I took GRE today just after three days of my final exams and got a quite good score.
I come from China and the most challenging part of GRE is verbal. Chinese students have spent millions of hours solving math questions much harder than GRE and generally excel at quant.
However, the verbal is quite challenging for non-native speakers like me and it took me two months of preparation (on average 2 hours per day).
The first section was quant and I cracked it within 20 mins.
The second was verbal, which I found not hard and encountered 2 questions I have practiced before.
The third section was quant. It was extremely difficult and I still could not finish all questions. The descriptions of questions were lengthy and the data processing questions were daunting. Some of them required good tricks. I thought it is an experimental section since I have never met such quant questions before (I did some questions of hard sections but they are much easier).
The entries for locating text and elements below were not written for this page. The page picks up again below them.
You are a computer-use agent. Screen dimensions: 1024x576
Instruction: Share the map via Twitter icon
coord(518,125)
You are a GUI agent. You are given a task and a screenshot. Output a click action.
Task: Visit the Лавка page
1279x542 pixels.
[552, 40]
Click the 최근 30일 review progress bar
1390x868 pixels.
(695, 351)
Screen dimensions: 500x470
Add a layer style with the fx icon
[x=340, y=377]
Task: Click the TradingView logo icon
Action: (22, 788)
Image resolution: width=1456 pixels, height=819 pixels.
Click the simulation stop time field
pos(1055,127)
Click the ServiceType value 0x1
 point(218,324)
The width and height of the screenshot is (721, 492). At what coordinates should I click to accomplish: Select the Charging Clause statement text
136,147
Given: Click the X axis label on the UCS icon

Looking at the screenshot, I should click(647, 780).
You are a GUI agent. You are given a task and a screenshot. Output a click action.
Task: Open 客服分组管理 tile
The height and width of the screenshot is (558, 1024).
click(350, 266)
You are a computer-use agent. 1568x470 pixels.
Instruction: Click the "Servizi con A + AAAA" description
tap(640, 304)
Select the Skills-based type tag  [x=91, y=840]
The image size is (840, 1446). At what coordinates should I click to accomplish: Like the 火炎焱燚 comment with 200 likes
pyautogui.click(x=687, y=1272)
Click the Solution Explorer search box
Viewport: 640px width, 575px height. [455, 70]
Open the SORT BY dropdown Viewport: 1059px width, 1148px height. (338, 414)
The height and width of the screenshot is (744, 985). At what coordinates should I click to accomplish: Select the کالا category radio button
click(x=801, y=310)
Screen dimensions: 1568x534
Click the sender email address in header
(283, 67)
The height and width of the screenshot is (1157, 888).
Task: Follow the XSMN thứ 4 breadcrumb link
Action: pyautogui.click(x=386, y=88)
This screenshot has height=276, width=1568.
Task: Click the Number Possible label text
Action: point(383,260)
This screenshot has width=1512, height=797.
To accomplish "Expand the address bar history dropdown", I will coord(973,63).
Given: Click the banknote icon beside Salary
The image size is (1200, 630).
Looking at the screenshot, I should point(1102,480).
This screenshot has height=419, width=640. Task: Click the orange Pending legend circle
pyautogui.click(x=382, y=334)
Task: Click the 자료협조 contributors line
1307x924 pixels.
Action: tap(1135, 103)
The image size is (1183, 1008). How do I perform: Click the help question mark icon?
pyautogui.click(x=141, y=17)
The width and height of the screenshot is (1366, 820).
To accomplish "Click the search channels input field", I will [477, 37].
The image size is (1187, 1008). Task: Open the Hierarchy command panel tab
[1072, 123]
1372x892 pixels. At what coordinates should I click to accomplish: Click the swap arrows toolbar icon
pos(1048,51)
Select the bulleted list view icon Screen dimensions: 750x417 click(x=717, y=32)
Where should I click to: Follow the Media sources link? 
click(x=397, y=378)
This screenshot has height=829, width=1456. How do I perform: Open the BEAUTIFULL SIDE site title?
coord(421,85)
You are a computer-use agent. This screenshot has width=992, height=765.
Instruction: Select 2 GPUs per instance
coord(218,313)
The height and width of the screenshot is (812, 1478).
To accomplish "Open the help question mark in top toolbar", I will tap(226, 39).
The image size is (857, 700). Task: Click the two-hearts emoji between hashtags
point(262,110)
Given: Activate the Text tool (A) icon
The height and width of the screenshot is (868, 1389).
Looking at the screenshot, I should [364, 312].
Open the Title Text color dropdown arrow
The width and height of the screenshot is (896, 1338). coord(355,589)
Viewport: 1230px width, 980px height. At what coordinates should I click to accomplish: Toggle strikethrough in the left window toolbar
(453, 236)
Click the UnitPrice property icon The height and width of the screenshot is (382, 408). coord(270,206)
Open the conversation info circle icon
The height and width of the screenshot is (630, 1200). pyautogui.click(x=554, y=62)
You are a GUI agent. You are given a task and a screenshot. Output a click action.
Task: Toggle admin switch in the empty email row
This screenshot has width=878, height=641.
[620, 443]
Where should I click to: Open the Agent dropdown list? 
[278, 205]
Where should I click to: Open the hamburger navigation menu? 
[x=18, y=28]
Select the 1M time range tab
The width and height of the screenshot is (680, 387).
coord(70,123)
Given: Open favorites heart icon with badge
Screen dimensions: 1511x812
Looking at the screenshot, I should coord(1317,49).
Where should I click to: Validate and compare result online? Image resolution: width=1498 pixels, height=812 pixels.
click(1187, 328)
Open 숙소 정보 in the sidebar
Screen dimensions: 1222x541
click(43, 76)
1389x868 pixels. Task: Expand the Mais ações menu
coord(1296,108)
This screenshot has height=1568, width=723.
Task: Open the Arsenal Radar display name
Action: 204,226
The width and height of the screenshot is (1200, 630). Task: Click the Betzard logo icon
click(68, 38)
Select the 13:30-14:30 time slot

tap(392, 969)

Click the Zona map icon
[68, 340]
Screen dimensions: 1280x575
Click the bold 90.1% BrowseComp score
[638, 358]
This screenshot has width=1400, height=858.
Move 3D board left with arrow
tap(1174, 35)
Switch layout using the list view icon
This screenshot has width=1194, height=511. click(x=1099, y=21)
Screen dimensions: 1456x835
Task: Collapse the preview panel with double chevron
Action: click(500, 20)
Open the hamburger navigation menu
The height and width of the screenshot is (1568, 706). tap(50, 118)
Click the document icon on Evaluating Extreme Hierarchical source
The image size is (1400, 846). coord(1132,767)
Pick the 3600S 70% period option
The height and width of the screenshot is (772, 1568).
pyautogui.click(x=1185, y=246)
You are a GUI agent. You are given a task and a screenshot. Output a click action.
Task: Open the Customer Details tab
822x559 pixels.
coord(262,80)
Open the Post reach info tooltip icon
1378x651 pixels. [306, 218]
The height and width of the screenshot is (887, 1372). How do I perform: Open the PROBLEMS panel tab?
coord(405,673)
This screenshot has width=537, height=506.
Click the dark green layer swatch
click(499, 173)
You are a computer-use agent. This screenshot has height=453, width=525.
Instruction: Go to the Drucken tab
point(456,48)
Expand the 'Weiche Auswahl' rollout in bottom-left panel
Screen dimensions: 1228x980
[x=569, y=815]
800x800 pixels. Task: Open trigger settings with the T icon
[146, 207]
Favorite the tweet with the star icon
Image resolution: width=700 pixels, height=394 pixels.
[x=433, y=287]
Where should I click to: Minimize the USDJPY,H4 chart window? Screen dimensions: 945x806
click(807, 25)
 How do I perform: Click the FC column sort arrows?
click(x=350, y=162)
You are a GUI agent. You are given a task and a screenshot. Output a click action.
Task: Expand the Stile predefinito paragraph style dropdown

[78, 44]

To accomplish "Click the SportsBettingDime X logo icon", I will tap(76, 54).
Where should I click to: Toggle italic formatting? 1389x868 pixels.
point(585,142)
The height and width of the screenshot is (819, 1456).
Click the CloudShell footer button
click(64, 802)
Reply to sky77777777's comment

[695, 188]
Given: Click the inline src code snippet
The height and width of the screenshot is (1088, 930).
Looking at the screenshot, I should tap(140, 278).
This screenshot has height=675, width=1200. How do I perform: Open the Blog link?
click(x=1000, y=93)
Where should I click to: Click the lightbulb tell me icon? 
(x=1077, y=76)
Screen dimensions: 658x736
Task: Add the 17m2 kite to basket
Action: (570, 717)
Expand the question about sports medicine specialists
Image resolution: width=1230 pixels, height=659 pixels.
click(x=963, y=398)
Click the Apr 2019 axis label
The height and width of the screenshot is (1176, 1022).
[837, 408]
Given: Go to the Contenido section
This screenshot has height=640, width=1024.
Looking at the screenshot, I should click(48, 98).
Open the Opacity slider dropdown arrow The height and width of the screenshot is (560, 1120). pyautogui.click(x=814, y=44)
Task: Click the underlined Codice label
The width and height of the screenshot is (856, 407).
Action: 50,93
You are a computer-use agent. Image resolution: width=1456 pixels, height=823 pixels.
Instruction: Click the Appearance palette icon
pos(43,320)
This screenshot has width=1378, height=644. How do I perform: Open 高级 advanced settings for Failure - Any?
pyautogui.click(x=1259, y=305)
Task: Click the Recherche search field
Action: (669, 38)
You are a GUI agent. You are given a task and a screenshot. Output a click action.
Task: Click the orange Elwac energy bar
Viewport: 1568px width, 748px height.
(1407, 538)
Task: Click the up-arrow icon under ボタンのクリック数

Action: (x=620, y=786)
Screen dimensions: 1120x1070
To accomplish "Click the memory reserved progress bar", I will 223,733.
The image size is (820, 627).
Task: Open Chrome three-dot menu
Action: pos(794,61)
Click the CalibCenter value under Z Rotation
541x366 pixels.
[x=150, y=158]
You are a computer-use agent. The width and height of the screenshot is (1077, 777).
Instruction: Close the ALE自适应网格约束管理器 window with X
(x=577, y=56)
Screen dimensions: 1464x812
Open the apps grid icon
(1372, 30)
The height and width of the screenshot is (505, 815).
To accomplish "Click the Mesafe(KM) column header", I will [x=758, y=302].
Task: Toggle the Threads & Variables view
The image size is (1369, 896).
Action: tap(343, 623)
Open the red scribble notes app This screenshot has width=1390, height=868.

I thought I entered the hard mode on my second verbal since they TC questions became much more difficult although I knew the meaning of words. The reading passages were slightly harder.
The final quant was a normal "hard" section and easier than the third section. Still, I was not sure about 2 questions.
The following are some tips for verbal.
First, vocabulary is always the first thing. To get a satisfactory verbal score, understanding over 90% of meanings of words appear in choices is necessary for most people unless you are very good at reading comprehension. I memorized most of the vocabulary through an app because I found reading vocab books too boring. If you found you could not continue to memorize words, do some practice problems (problems of test companies like
kaplan,
magoosh or princeton instead of official problems) and see how many words you know. As you keep working on vocab, you would eventually understand most words in the problems.
Second, the sentences structure of GRE are also challenging. One typical trick is inverted sentences. For example, many GRE questions put the word "however" in the middle of the sentence instead of the beginning. Try to get used to these structures when practicing.
Last, SE questions are generally easier. Typically, there are 2 pairs of synonyms and you just decide which them fits the sentence. Mastering these questions could save quite a lot of time and get scores improved easily.